*** Record excerpts ***
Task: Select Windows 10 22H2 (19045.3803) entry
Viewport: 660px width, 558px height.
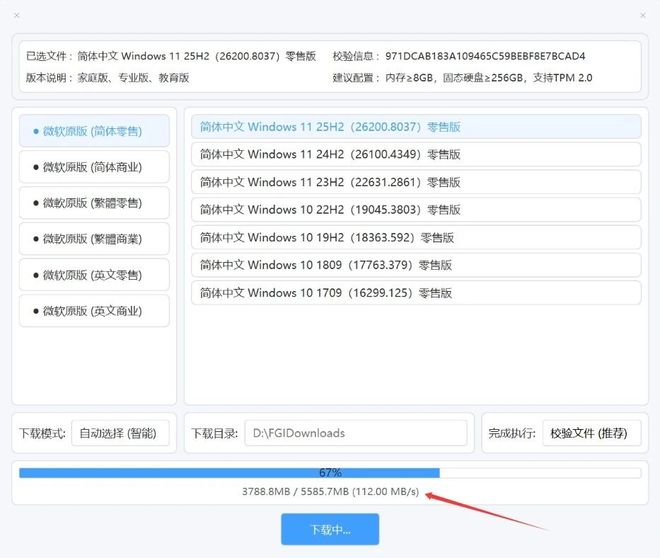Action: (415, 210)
***
*** Record excerpts ***
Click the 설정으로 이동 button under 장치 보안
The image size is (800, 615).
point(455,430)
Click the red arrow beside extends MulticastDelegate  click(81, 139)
***
*** Record excerpts ***
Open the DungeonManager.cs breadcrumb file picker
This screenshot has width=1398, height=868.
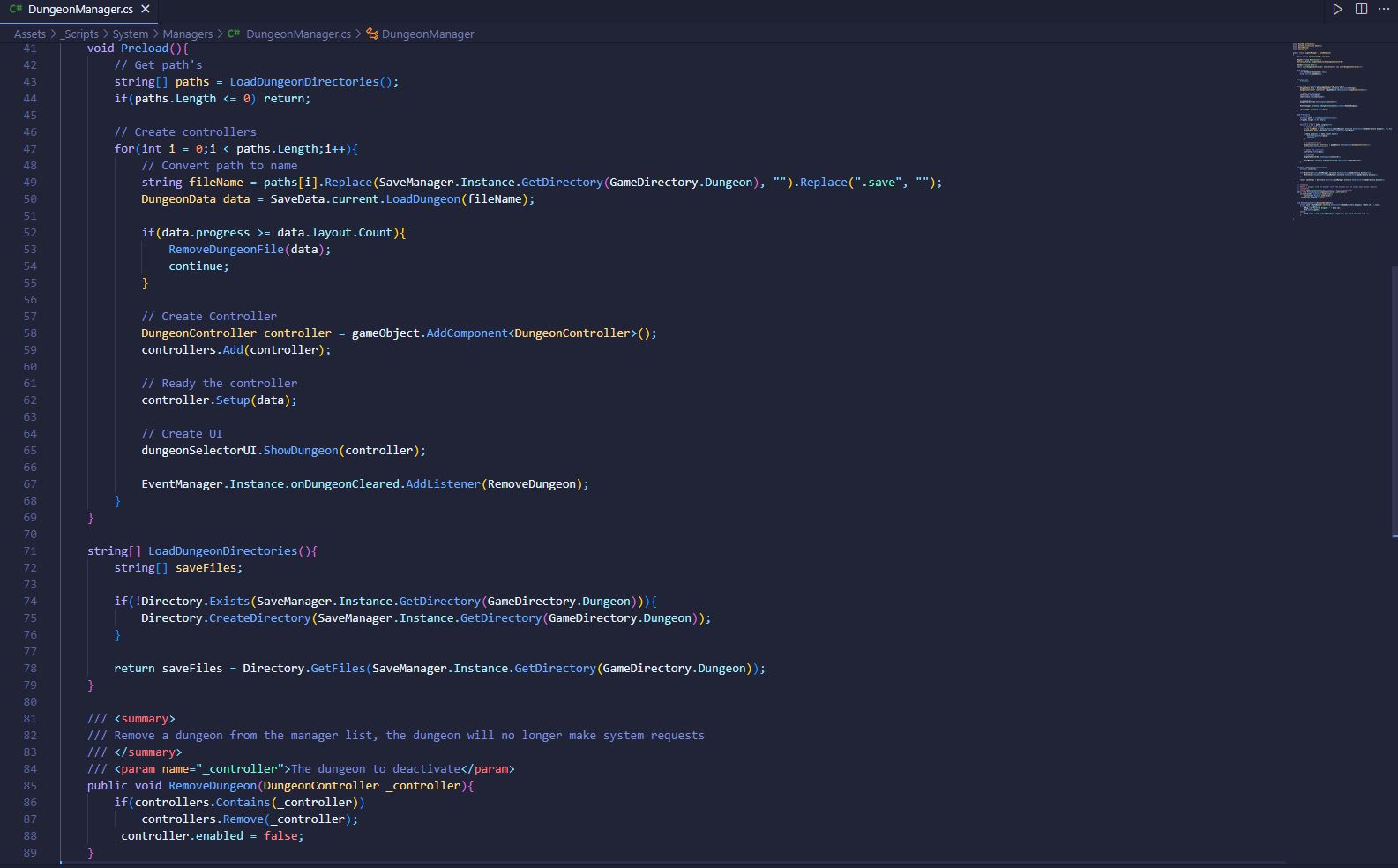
***
- [Exercise directions]:
From the records above, print only the lines between the one holding "Click the 설정으로 이동 button under 장치 보안" and the one holding "Click the red", inclusive, exactly as they stand.

- [Task answer]:
Click the 설정으로 이동 button under 장치 보안
The image size is (800, 615).
point(455,430)
Click the red arrow beside extends MulticastDelegate  click(81, 139)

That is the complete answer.